== Извлечённый текст ==

Это важное и пугающее обстоятельство. Оно говорит о том, что возможна «психохирургия» – нейрохирургия личности, бесконечно более тонкая и эффективная, нежели грубые ампутации и лоботомии, способные уничтожить или деформировать характер, но бессильные перед индивидуальными переживаниями.
Итак, внутренний опыт и действие невозможны вне иконической организации. На ее основе устроены главные архивы мозга, где записана вся наша жизнь. Промежуточные стадии архивации могут принимать формы программ и вычислительных процессов, однако окончательная форма хранящихся материалов необходимо иконична. Финальным уровнем представлений в мозгу должно быть художественное пространство, где в единую ткань сплетаются сюжеты и мелодии наших действий и чувств.

===
== Сохранённые данные ==

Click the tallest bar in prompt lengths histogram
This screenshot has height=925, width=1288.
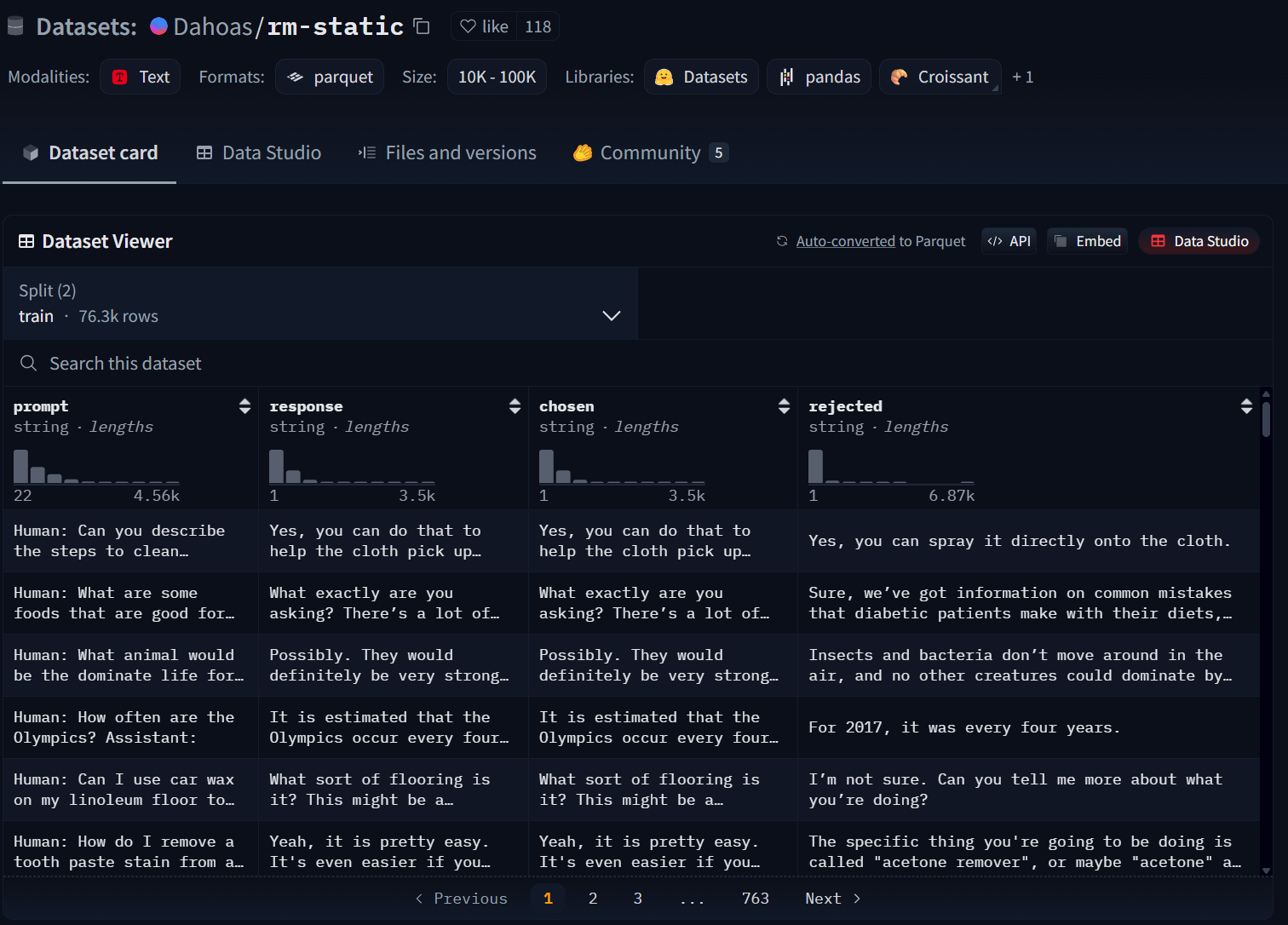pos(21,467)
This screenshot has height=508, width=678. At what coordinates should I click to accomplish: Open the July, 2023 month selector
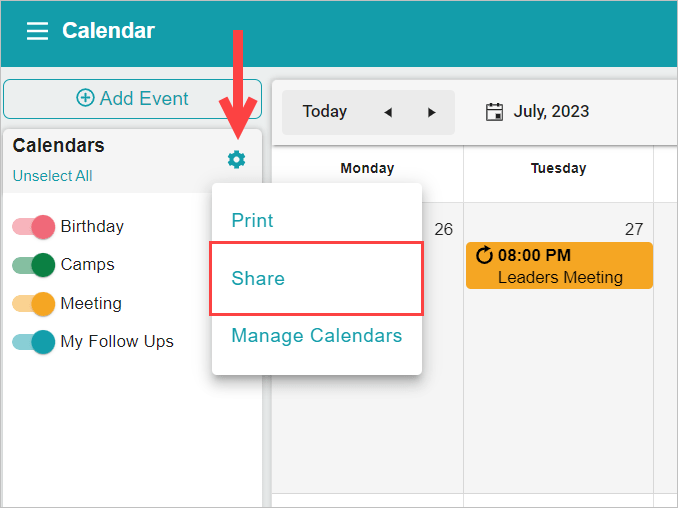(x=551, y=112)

===
== Сохранённые данные ==

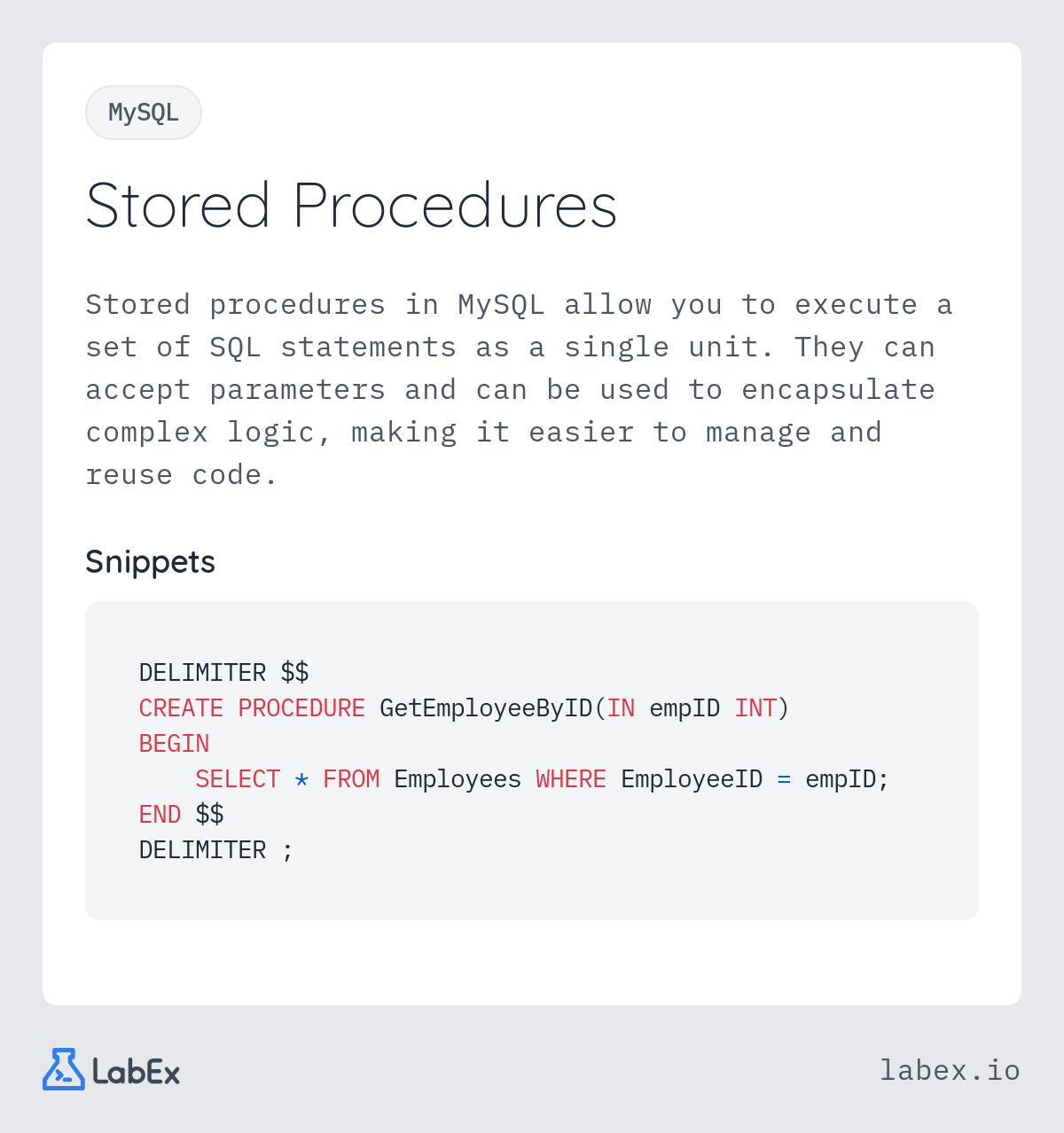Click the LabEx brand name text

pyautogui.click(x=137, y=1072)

===
== Сохранённые данные ==

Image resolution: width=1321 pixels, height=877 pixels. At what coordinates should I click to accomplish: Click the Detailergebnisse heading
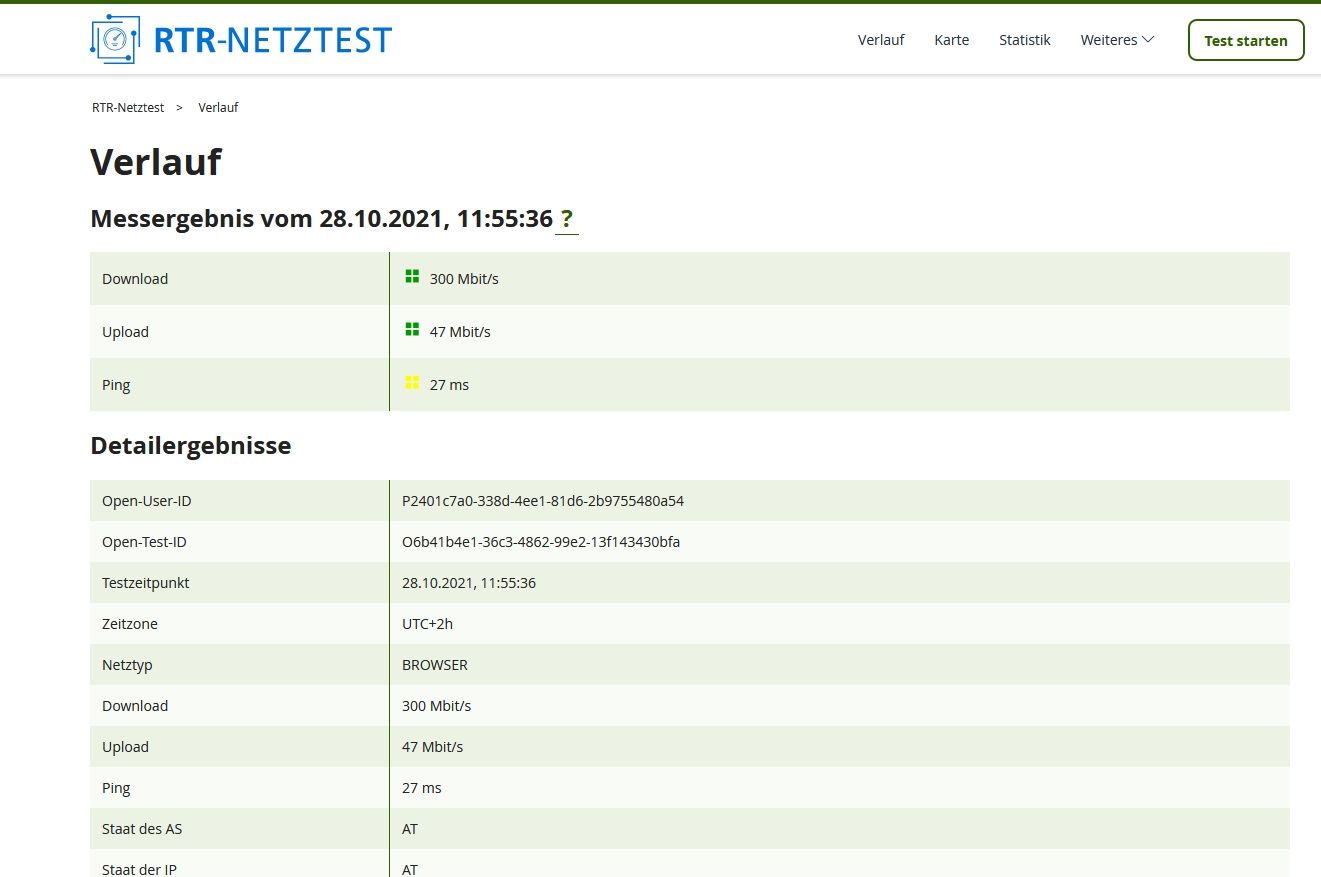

===

■ **Примените прочитанное**
1. Выпишите из отрывка о мозге все названия хирургических вмешательств.
2. Обновите отрывок о мозге: начните со слов «Итак, внутренний опыт», остановитесь после слов «действий и чувств.» и замените «художественное пространство» на «образное пространство».
Строки здесь никакой роли не играют.

■ **Результаты**
1. психохирургия, нейрохирургия личности, ампутации, лоботомии

2.
Итак, внутренний опыт и действие невозможны вне иконической организации. На ее основе устроены главные архивы мозга, где записана вся наша жизнь. Промежуточные стадии архивации могут принимать формы программ и вычислительных процессов, однако окончательная форма хранящихся материалов необходимо иконична. Финальным уровнем представлений в мозгу должно быть образное пространство, где в единую ткань сплетаются сюжеты и мелодии наших действий и чувств.